== WHAT YOU WILL DO ==
Rename "coordinates" to "position" in every entry below, and leave everything else unchanged.

== Saved dataset entries ==

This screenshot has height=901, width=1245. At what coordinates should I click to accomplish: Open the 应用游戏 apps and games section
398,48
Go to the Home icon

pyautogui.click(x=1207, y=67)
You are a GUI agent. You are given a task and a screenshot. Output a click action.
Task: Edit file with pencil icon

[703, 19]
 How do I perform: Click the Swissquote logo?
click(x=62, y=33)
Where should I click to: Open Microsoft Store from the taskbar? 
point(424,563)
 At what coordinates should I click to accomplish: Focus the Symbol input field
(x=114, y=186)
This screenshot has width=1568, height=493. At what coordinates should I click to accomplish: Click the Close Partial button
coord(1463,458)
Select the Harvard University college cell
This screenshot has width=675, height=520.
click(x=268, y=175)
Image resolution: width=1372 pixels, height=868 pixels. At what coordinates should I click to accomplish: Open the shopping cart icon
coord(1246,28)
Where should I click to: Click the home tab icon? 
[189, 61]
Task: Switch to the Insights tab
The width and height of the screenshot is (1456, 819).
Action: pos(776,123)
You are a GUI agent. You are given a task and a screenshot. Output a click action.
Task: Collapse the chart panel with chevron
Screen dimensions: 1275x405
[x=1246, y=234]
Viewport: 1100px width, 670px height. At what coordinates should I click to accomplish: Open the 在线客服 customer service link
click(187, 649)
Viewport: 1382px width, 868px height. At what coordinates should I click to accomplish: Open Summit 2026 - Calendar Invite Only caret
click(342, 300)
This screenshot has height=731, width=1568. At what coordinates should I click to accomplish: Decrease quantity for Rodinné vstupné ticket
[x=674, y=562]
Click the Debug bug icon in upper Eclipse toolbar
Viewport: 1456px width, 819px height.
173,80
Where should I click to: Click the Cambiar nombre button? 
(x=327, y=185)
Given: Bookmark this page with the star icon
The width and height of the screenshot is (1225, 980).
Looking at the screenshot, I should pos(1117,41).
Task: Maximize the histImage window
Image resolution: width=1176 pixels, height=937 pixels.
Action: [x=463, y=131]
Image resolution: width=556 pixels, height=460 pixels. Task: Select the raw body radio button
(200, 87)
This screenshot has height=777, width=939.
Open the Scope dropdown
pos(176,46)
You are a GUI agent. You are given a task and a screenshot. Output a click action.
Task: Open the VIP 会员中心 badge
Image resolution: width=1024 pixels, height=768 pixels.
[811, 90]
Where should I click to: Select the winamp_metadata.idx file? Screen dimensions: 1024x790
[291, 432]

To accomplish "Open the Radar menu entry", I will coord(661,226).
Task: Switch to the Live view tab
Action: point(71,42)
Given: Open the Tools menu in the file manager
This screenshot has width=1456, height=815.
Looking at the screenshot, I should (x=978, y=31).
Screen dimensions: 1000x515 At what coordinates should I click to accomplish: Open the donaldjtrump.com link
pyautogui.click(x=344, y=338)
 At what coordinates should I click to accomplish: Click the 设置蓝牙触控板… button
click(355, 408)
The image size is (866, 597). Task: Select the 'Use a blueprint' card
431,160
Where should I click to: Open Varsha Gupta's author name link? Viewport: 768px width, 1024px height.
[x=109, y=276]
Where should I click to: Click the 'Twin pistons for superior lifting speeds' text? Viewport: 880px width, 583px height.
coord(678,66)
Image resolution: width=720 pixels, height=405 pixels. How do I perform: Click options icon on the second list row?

== COMPLETED EXERCISE ==
This screenshot has height=901, width=1245. At what position should I click to accomplish: Open the 应用游戏 apps and games section
398,48
Go to the Home icon

pyautogui.click(x=1207, y=67)
You are a GUI agent. You are given a task and a screenshot. Output a click action.
Task: Edit file with pencil icon

[703, 19]
 How do I perform: Click the Swissquote logo?
click(x=62, y=33)
Where should I click to: Open Microsoft Store from the taskbar? 
point(424,563)
 At what position should I click to accomplish: Focus the Symbol input field
(x=114, y=186)
This screenshot has width=1568, height=493. At what position should I click to accomplish: Click the Close Partial button
coord(1463,458)
Select the Harvard University college cell
This screenshot has width=675, height=520.
click(x=268, y=175)
Image resolution: width=1372 pixels, height=868 pixels. At what position should I click to accomplish: Open the shopping cart icon
coord(1246,28)
Where should I click to: Click the home tab icon? 
[189, 61]
Task: Switch to the Insights tab
The width and height of the screenshot is (1456, 819).
Action: pos(776,123)
You are a GUI agent. You are given a task and a screenshot. Output a click action.
Task: Collapse the chart panel with chevron
Screen dimensions: 1275x405
[x=1246, y=234]
Viewport: 1100px width, 670px height. At what position should I click to accomplish: Open the 在线客服 customer service link
click(187, 649)
Viewport: 1382px width, 868px height. At what position should I click to accomplish: Open Summit 2026 - Calendar Invite Only caret
click(342, 300)
This screenshot has height=731, width=1568. At what position should I click to accomplish: Decrease quantity for Rodinné vstupné ticket
[x=674, y=562]
Click the Debug bug icon in upper Eclipse toolbar
Viewport: 1456px width, 819px height.
173,80
Where should I click to: Click the Cambiar nombre button? 
(x=327, y=185)
Given: Bookmark this page with the star icon
The width and height of the screenshot is (1225, 980).
Looking at the screenshot, I should pos(1117,41).
Task: Maximize the histImage window
Image resolution: width=1176 pixels, height=937 pixels.
Action: [x=463, y=131]
Image resolution: width=556 pixels, height=460 pixels. Task: Select the raw body radio button
(200, 87)
This screenshot has height=777, width=939.
Open the Scope dropdown
pos(176,46)
You are a GUI agent. You are given a task and a screenshot. Output a click action.
Task: Open the VIP 会员中心 badge
Image resolution: width=1024 pixels, height=768 pixels.
[811, 90]
Where should I click to: Select the winamp_metadata.idx file? Screen dimensions: 1024x790
[291, 432]

To accomplish "Open the Radar menu entry", I will coord(661,226).
Task: Switch to the Live view tab
Action: point(71,42)
Given: Open the Tools menu in the file manager
This screenshot has width=1456, height=815.
Looking at the screenshot, I should (x=978, y=31).
Screen dimensions: 1000x515 At what position should I click to accomplish: Open the donaldjtrump.com link
pyautogui.click(x=344, y=338)
 At what position should I click to accomplish: Click the 设置蓝牙触控板… button
click(355, 408)
The image size is (866, 597). Task: Select the 'Use a blueprint' card
431,160
Where should I click to: Open Varsha Gupta's author name link? Viewport: 768px width, 1024px height.
[x=109, y=276]
Where should I click to: Click the 'Twin pistons for superior lifting speeds' text? Viewport: 880px width, 583px height.
coord(678,66)
Image resolution: width=720 pixels, height=405 pixels. How do I perform: Click options icon on the second list row?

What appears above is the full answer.